Scientists at the Center for Infection and Immunity (CII) at Columbia University Mailman School of Public Health, the U.S. Centers for Disease Control and Prevention (CDC), and the University of California San Diego report antibody evidence in cerebrospinal fluid (CSF) that points to enterovirus (EV) infection as a cause for acute flaccid myelitis (AFM), a disease responsible for partially paralyzing more than 560 children in the United States since 2014. Results of the study appear in the journal mBio.
AFM patients, upwards of 90 percent of whom are children, present with severe weakness in one or more limbs, usually within a month of a respiratory or gastrointestinal illness, leading clinicians and scientists to posit that a pathogen is behind AFM. A preliminary CDC analysis found that more than 40 percent of children with AFM had evidence of EV RNA in respiratory or fecal samples. Yet in CSF, they found EV in only 4 of 567 total confirmed cases.
In the new study, researchers reexamined the CSF of ASM patients for signs of EV using two methods. First, they analyzed CSF from 14 AFM and 5 non-AFM patients with central nervous system diseases using a specialized high throughput sequencing technology developed by CII called VirCapSeq-VERT. They found EV RNA in only one adult AFM case and one non-AFM case. Next, CSF samples and blood serum from cases and controls were tested for antibodies to EVs using high density peptide microarrays that represent the capsid proteins of all species of human EV (EV-A, EV-B, EV-C, and EV-D). Researchers found antibodies to EV peptides in 11 of 14 AFM patients (79 percent), significantly higher than non-AFM controls (1 patient, 20 percent). Six of 14 CSF (43 percent) and 8 of 11 blood sera (73 percent) from AFM patients were immunoreactive to an EV-D68-specific peptide, whereas no controls were immunoreactive in either CSF or sera. The researchers also tested CSF from the 14 individuals with AFM and six controls for evidence of tick-borne diseases (TBD) using the TBD Serochip, a test developed by CII to simultaneously detect antibodies to eight tick-borne pathogens. They found no evidence of TBD pathogens.

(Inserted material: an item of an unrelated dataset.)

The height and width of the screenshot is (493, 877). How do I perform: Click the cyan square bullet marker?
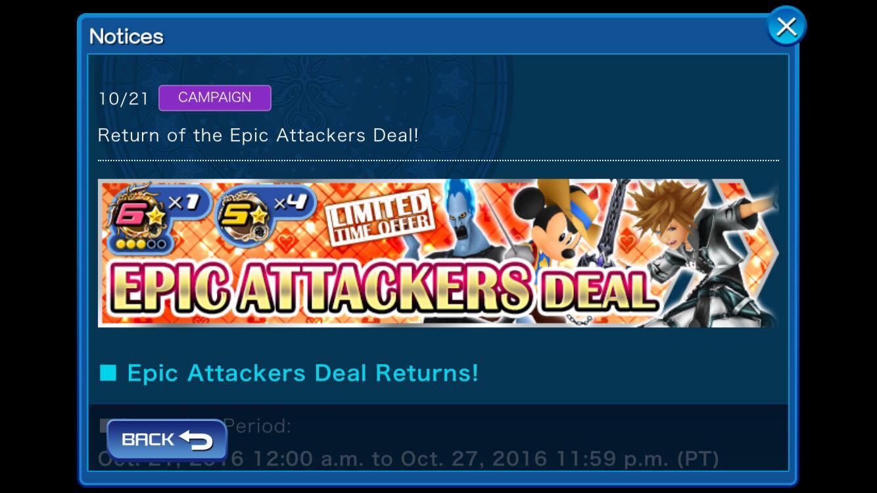pyautogui.click(x=108, y=373)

"Physicians and scientists have long suspected that enteroviruses, a family of viruses responsible for polio, another paralyzing disease, are behind AFM, but there has been little evidence to support this idea," says co-lead investigator Nischay Mishra, PhD, assistant professor of epidemiology at CII. "Further work is needed with larger, prospective studies; nonetheless, these results take us one step closer to understanding the cause of AFM, and one step closer to developing diagnostic tools and treatments."
"Pathogen discovery has historically focused on direct detection of infectious agents. The introduction of new methods that allow us to also test for footprints of exposure will lead to new insights into infectious diseases," says co-senior author Ian Lipkin, MD, director of CII.
VirCapSeq-VERT, a streamlined version of unbiased sequencing, references a library of sequences selected from among approximately 2 million genetic pieces, representing all viral taxa known to infect vertebrates. These genetic pieces are used to constitute a probe, which is introduced alongside material taken from the sample being tested. A magnetic process "pulls out" segments from the sample that match the probe; these segments are then analyzed using high-throughput sequencing. A 2015 study reported that the method resulted in 100 to 10,000-fold increases in viral matches compared with conventional high-throughput tests, with sensitivity equivalent to real-time polymerase chain reaction (PCR). The test has been used in studies of type 1 diabetes mellitus, respiratory disease, unexplained febrile illness, and to investigate the introduction and spread of Chikungunya virus in Brazil.
Terry Fei Fan Ng, PhD, of the U.S. Centers for Disease Control and Prevention (CDC) is co-lead investigator. M. Steven Oberste, PhD, also of the CDC, is co-senior author. The journal article has a complete list of co-authors. Financial support for the study was provided by a grant from the National Institutes of Health (U19AI109761, Center for Research in Diagnostics and Discovery, and U54AI138370, Center for Solutions for ME/CFS).